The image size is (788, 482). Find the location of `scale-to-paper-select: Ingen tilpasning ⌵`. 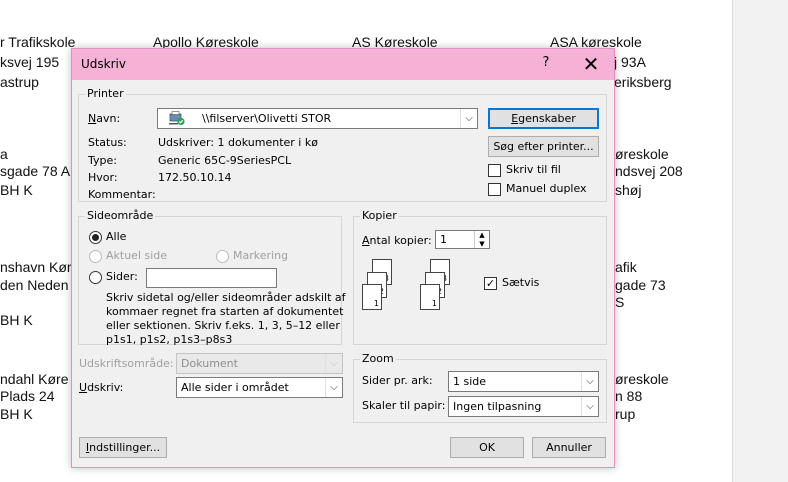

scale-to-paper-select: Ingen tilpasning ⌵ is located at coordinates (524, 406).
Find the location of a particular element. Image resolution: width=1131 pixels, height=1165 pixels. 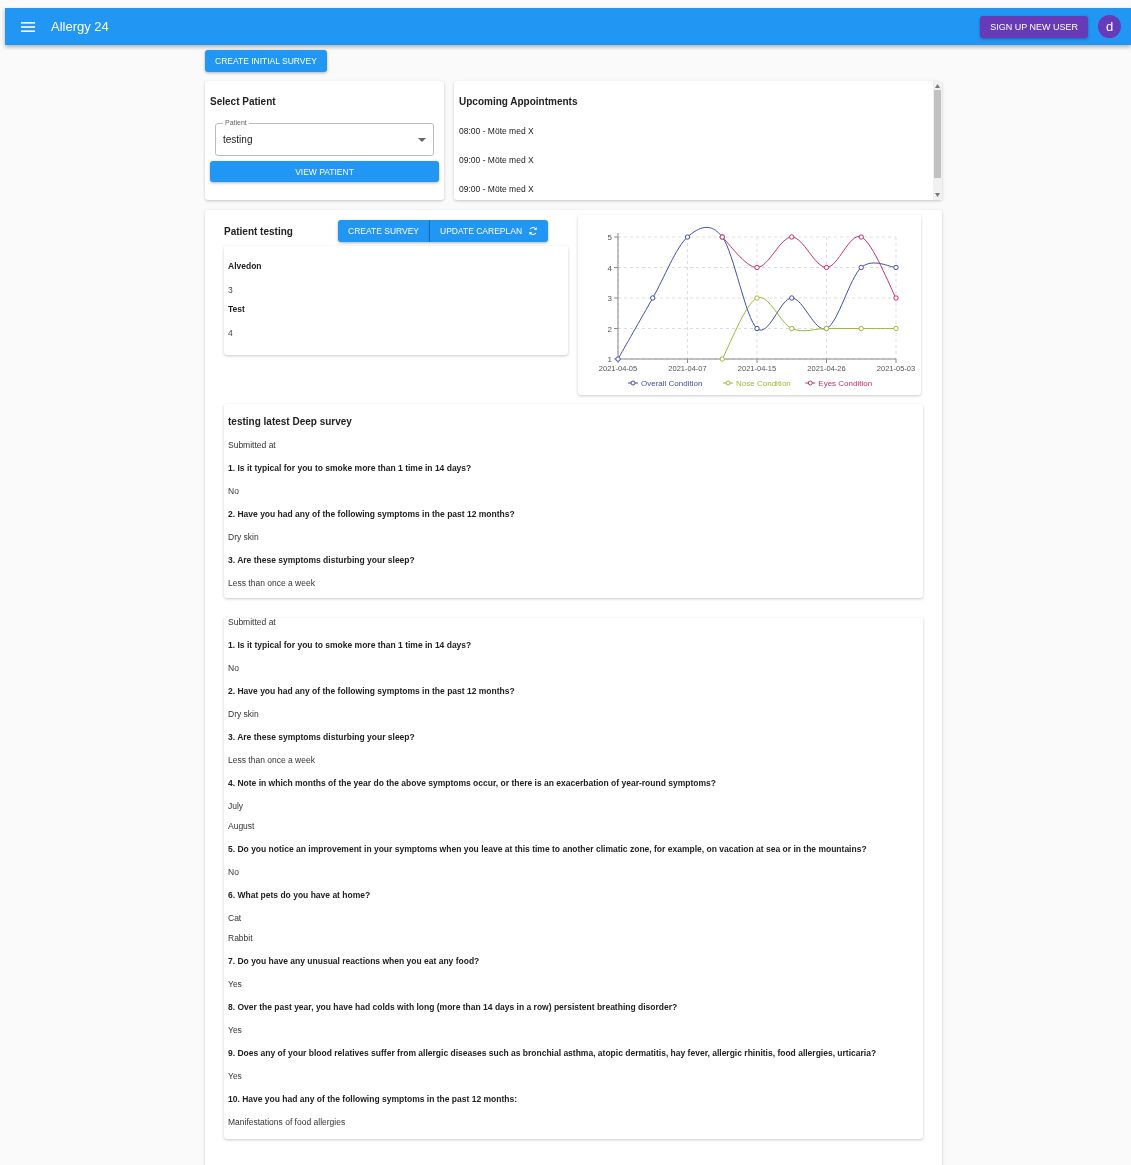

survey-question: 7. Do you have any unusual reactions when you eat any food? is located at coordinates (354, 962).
...
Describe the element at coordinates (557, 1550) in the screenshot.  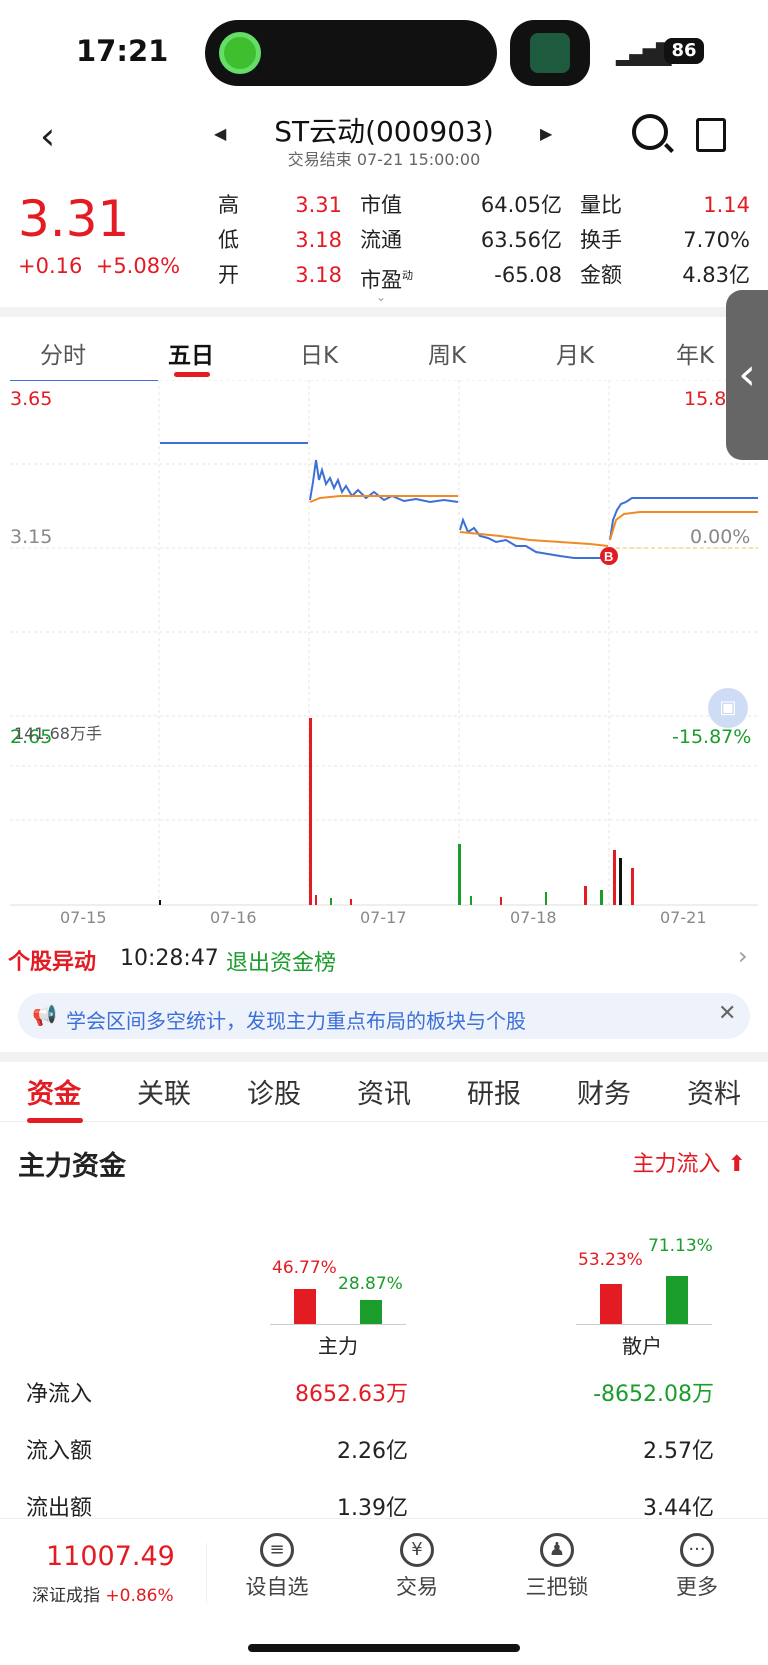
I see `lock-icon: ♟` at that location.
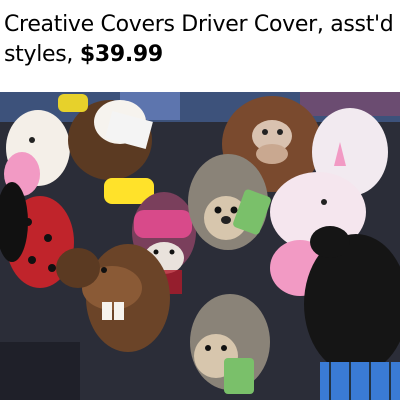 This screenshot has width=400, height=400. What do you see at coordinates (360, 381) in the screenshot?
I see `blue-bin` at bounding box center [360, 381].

** WORK ITEM **
Repeat the items starting with the line that contains "Find the location of a" and going on through the line that contains "survey-question: 7. Do". Leave the pictures out of your answer.

** SOLUTION TO THIS PROBLEM **
Find the location of a particular element. Image resolution: width=1131 pixels, height=1165 pixels. 

survey-question: 7. Do you have any unusual reactions when you eat any food? is located at coordinates (354, 962).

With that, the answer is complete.